It wasn't something I could explain very easily. I just wanted something
- else.
That dream of husband and house seemed so easy to acquire, so unquestioned.
Everybody did it. Why would I want what everybody else had? Wasn't I glad
to be different, to go my own way, make my own life, all independent?
Okay. I was young. I thought I'd chart a new course. I thought I'd be
some kind of new woman. I thought too many women fell for the dream that
started with the white gown, princess for a day, and ended bitterly in
divorce court. Didn't almost all women fall into marriage and family,
only to learn that the dream's daily trappings were stifling to the self
and the soul?
Yes, maybe my mother taught that to me, often, though obliquely, hinting
that this was the case with her. She'd married at twenty-one and I'd never
seen her happy, only put upon and used up. Or, it occurred to me, much,
much later, acting that way.
Okay. So I had made my own way, built a career, traveled, dated a fair
share of exciting, interesting men. In retrospect: self-centered artists;
self-absorbed Internet gurus; self-aggrandizing brokers - none with an
ounce of energy for anyone but themselves.

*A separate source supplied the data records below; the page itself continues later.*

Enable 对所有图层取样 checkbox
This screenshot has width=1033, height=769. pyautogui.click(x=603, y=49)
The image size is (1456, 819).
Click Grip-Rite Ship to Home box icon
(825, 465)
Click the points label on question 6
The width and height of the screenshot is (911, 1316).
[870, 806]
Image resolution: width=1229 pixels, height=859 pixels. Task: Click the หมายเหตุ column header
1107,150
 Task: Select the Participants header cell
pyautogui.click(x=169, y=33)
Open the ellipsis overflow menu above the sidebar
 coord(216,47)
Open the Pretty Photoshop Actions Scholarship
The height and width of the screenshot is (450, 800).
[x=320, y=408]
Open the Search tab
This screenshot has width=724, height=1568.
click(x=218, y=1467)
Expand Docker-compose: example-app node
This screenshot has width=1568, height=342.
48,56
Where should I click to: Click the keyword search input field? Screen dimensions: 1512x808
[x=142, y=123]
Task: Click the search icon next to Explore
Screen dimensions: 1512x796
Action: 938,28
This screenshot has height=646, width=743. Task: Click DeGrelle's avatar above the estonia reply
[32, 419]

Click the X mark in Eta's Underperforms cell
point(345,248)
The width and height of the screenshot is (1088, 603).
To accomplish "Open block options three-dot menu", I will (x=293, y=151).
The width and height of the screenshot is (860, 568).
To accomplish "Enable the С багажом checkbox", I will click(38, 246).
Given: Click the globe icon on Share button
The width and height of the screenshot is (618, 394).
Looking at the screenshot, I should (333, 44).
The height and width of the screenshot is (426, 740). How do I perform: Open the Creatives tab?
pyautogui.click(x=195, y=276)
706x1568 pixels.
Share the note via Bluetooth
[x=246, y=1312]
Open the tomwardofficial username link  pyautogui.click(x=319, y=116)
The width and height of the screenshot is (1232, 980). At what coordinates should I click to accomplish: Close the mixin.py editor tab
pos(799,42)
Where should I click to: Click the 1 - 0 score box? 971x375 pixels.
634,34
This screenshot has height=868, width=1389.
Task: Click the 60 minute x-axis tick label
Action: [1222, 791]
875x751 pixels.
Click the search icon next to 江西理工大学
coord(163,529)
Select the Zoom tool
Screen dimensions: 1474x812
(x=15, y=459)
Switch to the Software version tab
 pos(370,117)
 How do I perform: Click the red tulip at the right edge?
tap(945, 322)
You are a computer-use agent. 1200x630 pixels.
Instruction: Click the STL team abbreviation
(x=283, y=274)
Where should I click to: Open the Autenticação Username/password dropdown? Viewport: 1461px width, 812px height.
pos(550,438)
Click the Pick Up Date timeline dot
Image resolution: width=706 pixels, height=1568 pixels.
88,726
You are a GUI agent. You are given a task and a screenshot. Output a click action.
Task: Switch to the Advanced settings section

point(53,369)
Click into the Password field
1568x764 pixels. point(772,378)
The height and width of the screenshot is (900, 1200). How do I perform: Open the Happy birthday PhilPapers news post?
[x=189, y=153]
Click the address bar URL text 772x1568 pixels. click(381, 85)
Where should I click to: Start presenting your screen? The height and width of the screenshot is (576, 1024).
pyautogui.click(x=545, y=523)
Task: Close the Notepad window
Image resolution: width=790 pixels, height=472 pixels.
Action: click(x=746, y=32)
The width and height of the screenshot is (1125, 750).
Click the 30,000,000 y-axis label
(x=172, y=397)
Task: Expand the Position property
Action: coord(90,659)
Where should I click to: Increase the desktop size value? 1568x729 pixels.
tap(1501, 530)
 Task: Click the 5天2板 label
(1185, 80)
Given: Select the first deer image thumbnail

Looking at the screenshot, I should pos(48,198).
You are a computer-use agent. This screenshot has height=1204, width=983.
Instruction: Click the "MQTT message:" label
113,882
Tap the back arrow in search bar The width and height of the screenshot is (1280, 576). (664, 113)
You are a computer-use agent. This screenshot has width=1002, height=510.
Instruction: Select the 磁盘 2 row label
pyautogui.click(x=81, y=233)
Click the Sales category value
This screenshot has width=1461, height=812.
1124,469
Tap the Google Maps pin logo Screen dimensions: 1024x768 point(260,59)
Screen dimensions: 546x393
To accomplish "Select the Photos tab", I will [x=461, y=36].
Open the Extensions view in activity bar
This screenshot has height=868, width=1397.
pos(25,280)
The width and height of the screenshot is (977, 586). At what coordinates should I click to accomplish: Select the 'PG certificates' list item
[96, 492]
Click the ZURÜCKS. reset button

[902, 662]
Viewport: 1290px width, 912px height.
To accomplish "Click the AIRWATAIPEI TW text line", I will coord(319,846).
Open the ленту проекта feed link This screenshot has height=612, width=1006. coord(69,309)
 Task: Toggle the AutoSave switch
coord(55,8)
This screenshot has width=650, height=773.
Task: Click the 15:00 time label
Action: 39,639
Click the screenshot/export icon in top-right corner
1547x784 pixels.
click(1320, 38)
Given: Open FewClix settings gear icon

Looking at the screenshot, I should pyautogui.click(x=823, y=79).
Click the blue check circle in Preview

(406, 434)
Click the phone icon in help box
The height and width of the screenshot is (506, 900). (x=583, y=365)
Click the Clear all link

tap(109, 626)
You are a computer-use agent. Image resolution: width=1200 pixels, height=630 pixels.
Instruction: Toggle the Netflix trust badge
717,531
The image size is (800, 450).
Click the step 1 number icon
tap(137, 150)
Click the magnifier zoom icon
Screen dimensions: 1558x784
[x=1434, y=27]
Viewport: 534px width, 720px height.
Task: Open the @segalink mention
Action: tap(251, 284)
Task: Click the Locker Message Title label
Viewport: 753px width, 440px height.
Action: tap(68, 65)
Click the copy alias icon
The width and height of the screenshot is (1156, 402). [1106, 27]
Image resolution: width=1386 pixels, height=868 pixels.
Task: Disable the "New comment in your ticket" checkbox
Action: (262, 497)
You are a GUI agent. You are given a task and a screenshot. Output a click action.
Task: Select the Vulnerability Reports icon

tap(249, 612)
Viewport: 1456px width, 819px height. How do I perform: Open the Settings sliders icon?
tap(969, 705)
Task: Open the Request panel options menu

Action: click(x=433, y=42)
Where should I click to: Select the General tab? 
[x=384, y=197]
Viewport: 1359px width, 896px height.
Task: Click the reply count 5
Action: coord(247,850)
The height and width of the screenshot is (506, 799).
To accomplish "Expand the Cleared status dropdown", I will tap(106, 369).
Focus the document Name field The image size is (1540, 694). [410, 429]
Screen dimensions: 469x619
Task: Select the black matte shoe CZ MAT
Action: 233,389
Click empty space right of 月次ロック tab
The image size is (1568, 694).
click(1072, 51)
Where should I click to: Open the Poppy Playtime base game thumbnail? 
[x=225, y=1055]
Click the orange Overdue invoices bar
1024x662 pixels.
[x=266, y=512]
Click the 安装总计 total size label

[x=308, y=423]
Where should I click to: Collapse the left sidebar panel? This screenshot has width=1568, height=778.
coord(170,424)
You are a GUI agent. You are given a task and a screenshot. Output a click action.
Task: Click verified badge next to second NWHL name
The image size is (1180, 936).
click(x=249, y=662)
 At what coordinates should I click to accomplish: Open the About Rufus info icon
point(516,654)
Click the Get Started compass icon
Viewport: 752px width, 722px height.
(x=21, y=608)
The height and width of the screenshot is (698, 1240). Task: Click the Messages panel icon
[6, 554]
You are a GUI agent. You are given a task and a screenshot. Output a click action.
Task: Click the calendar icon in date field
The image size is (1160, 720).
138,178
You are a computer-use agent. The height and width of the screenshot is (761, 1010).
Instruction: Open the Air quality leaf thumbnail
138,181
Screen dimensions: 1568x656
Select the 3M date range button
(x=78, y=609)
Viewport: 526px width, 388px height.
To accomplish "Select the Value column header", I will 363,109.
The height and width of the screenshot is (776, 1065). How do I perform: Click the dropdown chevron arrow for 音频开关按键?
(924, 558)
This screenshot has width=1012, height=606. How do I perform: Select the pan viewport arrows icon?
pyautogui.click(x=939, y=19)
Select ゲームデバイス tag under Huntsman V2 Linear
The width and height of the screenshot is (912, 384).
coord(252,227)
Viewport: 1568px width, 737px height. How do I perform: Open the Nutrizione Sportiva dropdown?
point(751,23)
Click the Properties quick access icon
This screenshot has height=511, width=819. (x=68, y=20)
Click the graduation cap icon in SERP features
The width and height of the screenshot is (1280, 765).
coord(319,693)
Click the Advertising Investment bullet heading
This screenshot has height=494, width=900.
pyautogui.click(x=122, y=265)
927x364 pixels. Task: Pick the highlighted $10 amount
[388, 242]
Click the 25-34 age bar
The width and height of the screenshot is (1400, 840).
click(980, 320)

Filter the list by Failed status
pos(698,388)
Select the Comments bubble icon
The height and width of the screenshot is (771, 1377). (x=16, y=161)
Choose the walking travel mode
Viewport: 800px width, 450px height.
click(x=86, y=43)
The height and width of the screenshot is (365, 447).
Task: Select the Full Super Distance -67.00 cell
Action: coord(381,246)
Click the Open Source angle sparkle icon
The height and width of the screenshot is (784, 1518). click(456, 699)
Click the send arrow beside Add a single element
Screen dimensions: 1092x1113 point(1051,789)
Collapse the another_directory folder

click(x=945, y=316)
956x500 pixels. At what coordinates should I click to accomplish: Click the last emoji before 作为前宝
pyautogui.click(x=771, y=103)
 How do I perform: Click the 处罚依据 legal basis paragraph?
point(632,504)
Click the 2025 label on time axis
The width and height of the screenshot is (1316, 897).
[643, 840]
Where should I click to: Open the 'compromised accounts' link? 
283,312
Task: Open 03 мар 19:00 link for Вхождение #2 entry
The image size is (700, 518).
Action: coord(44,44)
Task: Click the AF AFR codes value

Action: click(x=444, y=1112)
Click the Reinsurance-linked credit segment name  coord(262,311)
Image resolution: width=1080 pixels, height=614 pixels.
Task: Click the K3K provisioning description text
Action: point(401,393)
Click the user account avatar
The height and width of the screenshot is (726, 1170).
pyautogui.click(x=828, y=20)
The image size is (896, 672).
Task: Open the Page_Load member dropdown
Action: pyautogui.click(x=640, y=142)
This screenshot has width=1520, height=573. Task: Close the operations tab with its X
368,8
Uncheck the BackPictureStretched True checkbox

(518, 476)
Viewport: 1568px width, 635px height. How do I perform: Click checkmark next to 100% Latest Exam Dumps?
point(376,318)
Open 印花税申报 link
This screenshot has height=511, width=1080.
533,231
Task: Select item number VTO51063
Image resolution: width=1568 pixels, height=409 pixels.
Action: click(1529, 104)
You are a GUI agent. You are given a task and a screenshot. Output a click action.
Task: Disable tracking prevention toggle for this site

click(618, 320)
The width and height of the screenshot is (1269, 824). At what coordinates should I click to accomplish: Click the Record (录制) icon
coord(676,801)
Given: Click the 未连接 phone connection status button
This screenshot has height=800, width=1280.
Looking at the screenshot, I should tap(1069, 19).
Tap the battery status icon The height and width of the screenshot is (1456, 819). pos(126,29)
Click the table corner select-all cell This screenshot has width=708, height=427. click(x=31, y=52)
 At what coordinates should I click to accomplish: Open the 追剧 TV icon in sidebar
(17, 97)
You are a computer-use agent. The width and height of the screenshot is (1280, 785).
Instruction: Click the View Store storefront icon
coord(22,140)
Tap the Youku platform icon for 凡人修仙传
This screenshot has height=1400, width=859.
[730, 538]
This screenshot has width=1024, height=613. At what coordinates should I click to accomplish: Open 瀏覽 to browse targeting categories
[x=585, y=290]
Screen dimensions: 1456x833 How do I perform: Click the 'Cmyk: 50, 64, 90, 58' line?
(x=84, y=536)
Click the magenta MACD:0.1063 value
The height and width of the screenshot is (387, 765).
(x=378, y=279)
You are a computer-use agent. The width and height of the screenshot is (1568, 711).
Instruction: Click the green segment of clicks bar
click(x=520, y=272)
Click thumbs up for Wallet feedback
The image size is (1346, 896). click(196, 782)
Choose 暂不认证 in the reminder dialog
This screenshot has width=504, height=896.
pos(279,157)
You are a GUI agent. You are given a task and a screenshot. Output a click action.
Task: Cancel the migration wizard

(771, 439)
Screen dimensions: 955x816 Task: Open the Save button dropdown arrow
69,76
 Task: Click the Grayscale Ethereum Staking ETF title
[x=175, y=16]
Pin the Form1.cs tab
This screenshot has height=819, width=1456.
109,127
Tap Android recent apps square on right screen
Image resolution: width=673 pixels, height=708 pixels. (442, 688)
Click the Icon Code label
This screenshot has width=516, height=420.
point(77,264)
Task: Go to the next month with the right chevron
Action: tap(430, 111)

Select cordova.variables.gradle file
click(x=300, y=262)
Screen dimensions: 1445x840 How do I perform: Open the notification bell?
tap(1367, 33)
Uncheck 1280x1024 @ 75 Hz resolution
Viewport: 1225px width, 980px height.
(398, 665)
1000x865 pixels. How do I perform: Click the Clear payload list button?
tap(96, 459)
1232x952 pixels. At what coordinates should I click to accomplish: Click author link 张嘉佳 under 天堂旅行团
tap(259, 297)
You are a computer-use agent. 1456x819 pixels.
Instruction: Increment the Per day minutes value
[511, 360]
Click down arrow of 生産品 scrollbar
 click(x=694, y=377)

And then I'd turned twenty-eight. And the pangs began. Mild yearnings
at first, for what, exactly, I couldn't even name.
Just something - else.
Suddenly, going to a friend's wedding dateless didn't seem like striking
a blow for the happy, independent woman.
It just seemed - lonely.
Lacy white gowns and sparkling headpieces are fun!
That was Romance speaking up. It was new in town. Reason had tried to
shut it down. But the yearning was big and clear and specific and Romance
would not be silenced. It had appeared to remind me that I wanted to be
married to that intelligent, funny, kind and hard-working man. Okay, with
brown eyes. It had appeared to remind me that I wanted to have children.
Two, maybe three, healthy and happy and bright-cheeked. It had appeared
to remind me I wanted a big, Victorian-style house on a tree-lined street,
with a backyard big enough for a picnic table and a swing-set and, of
course, a barbecue. It had appeared to remind me I wanted there to be
a little white church in the center of town - not Catholic - where my
beautiful husband and children and I would attend Christmas Eve services.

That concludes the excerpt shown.